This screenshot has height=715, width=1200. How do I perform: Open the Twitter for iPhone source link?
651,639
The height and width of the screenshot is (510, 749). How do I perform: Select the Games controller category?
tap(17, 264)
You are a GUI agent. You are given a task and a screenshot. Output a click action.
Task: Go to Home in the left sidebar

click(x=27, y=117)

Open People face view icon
================
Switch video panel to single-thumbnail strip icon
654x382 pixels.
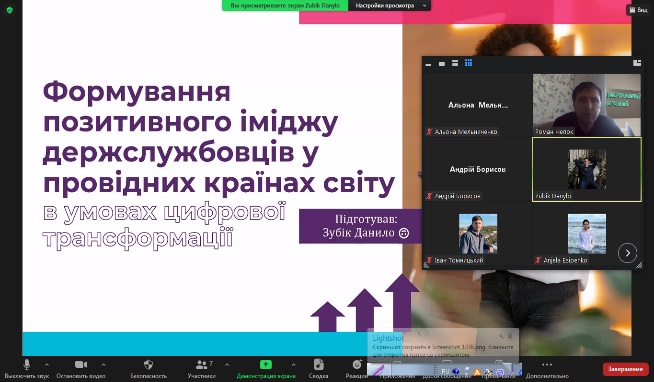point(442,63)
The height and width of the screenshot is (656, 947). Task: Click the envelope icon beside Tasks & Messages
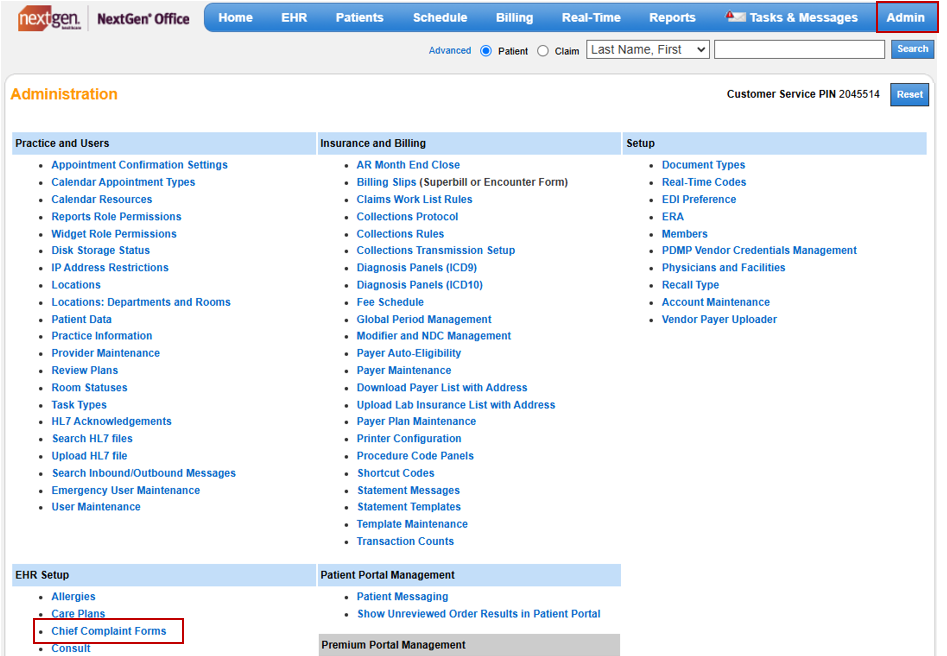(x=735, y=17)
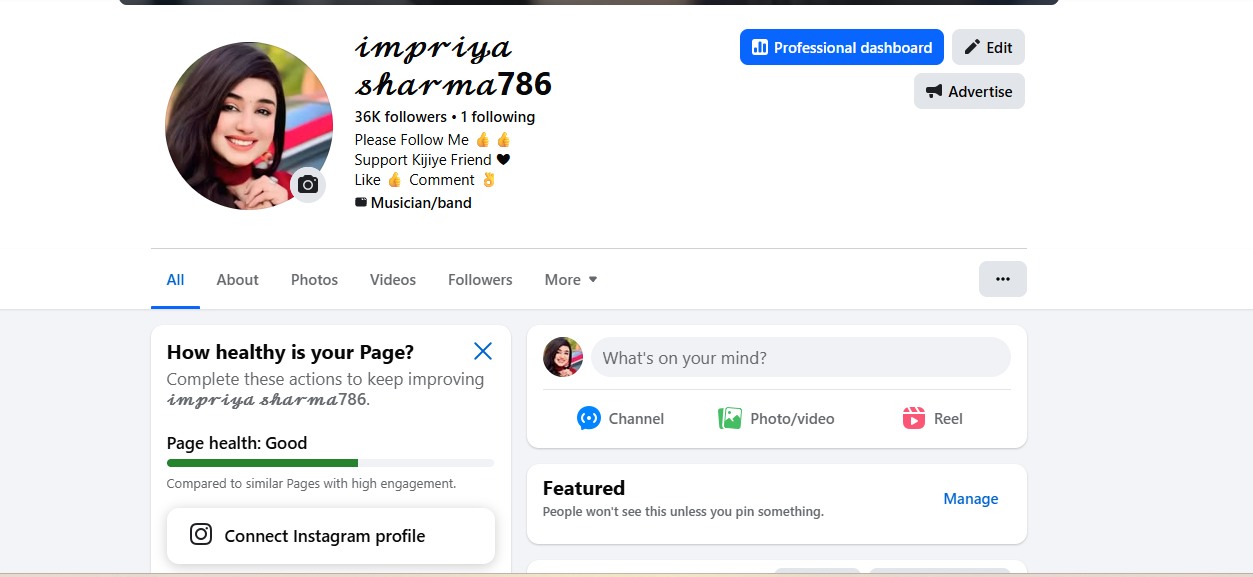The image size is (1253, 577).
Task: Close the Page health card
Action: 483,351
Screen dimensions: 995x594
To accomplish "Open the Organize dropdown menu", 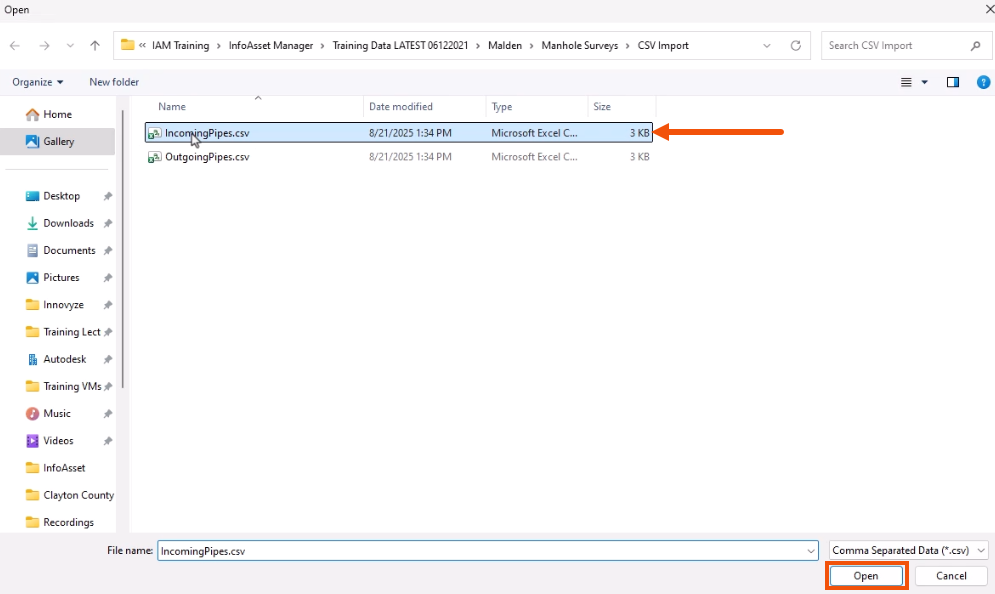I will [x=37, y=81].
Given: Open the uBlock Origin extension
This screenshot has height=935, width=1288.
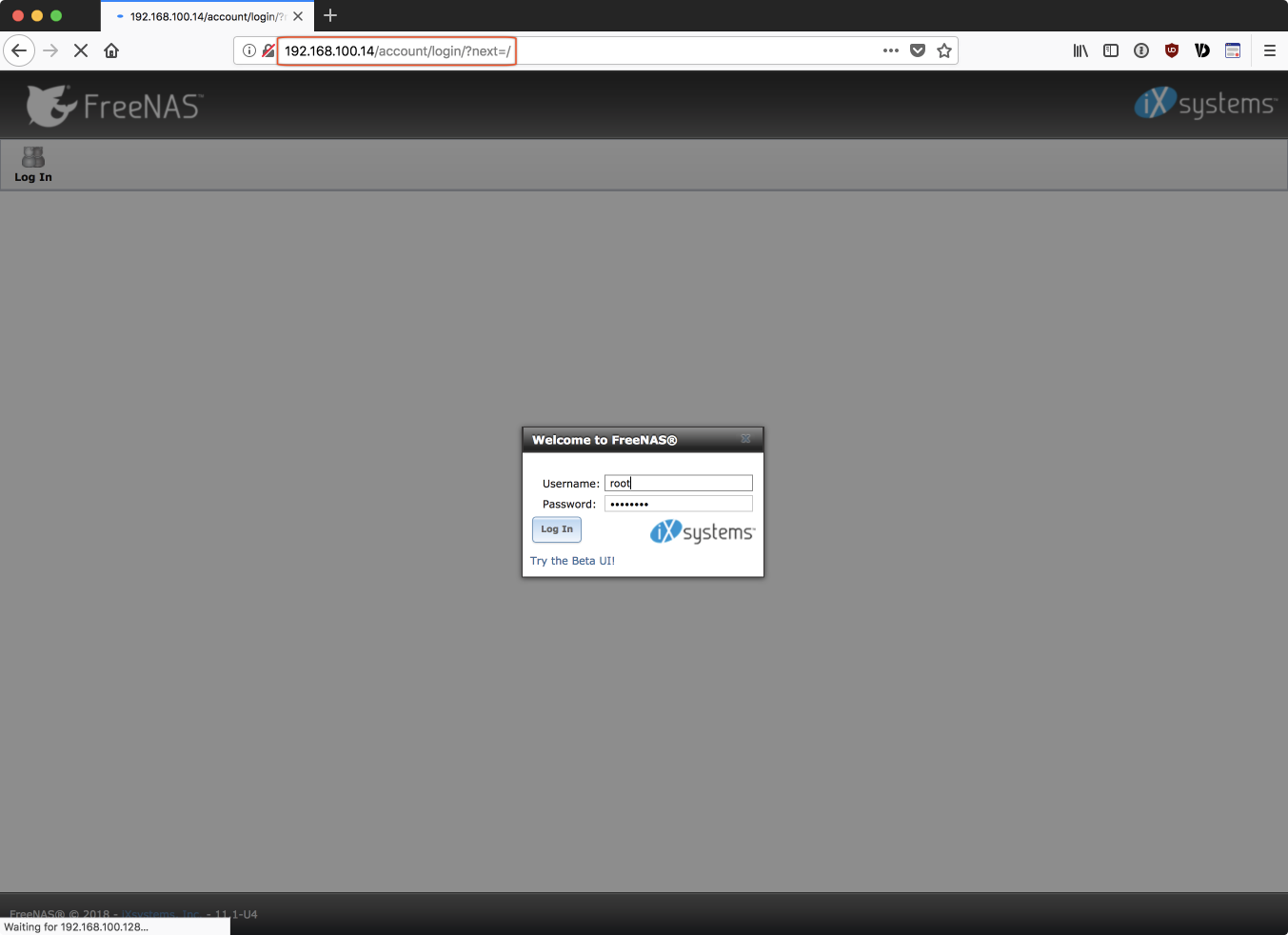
================
Directions for this task
Above are the entries. Quote exactly the lines from the one bearing "This screenshot has height=715, width=1200." through the one bearing "Open People face view icon".

Problem solution
This screenshot has height=715, width=1200. How do I perform: Open the Twitter for iPhone source link?
651,639
The height and width of the screenshot is (510, 749). How do I perform: Select the Games controller category?
tap(17, 264)
You are a GUI agent. You are given a task and a screenshot. Output a click action.
Task: Go to Home in the left sidebar

click(x=27, y=117)

Open People face view icon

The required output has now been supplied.